Pour réussir leur migration vers S/4HANA Cloud, les clients de SAP auraient tout intérêt à adopter une approche progressive du clean core. Cette stratégie permettrait de concilier standardisation, innovation et introduction de l’IA.

De nombreux clients de SAP s’interrogent sur la manière de migrer leurs anciens environnements ECC vers le cloud, tout en intégrant de nouvelles technologies. L’un des principes mis en avant par l’éditeur allemand est celui du « clean core » : un cœur applicatif standardisé, plus facile à maintenir que les systèmes personnalisés en profondeur.

Mais, selon Michael Lemashov, responsable mondial de la transformation cloud et de l’innovation chez JDC Group, et Denis Malov, architecte en chef du cabinet, cette transition se heurte à des systèmes enrichis depuis des décennies par des développements spécifiques. Et la démarche ne peut donc pas être uniforme.

« Il n’existe pas une seule manière de l’aborder : il y a en réalité “cinquante nuances de clean core”, propres à chaque entreprise », affirme Michael Lemashov. « [Le clean core] n’est pas une destination, mais un parcours, et chaque organisation doit décider du degré de “propreté” qu’elle souhaite atteindre. »

SAP recommande d’aller le plus loin possible afin de simplifier les futures mises à jour, mais les réalités opérationnelles imposeraient souvent des compromis.

Innover sans attendre la fin de la migration

Les organisations ont accumulé au fil des années des milliers d’heures de développements pour compléter les fonctionnalités de leurs systèmes SAP. Revenir vers un cœur applicatif standard exige de revoir ces ajouts, voire de les abandonner.
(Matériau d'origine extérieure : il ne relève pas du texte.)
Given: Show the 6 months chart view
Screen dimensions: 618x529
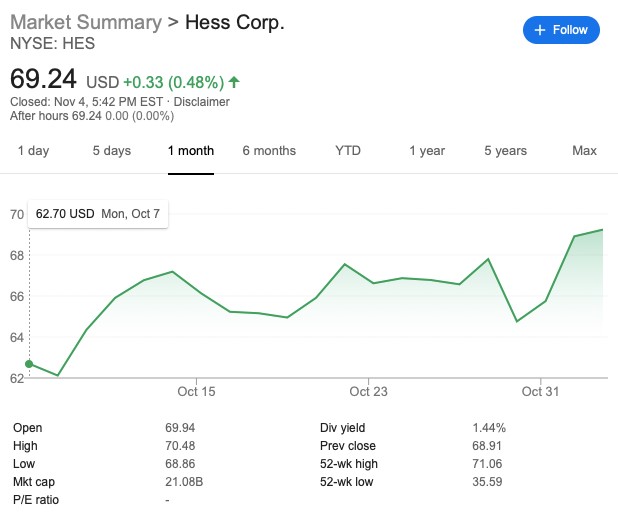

« Ce n’est pas simple, surtout dans des organisations complexes où la pression pour innover est quotidienne », souligne Michael Lemashov.

La question se pose alors : faut-il attendre d’avoir atteint cette standardisation pour déployer des technologies comme l’intelligence artificielle ? « Non. On ne peut pas dire à un DSI ou à un directeur financier qu’il faut attendre d’avoir un clean core pour innover », répond Michael Lemashov. Il prône des démarches parallèles : avancer sur la migration tout en lançant des projets d’innovation.

L’expert illustre cette complexité par une image : « Vous essayez de faire atterrir l’avion pendant que vous coulez encore le béton de la piste. »

L’IA accessible même depuis ECC

Beaucoup d’entreprises fonctionnent encore avec ECC, souvent en mode on-prem. Elles ne seraient pas non plus exclues de cette course à l’innovation.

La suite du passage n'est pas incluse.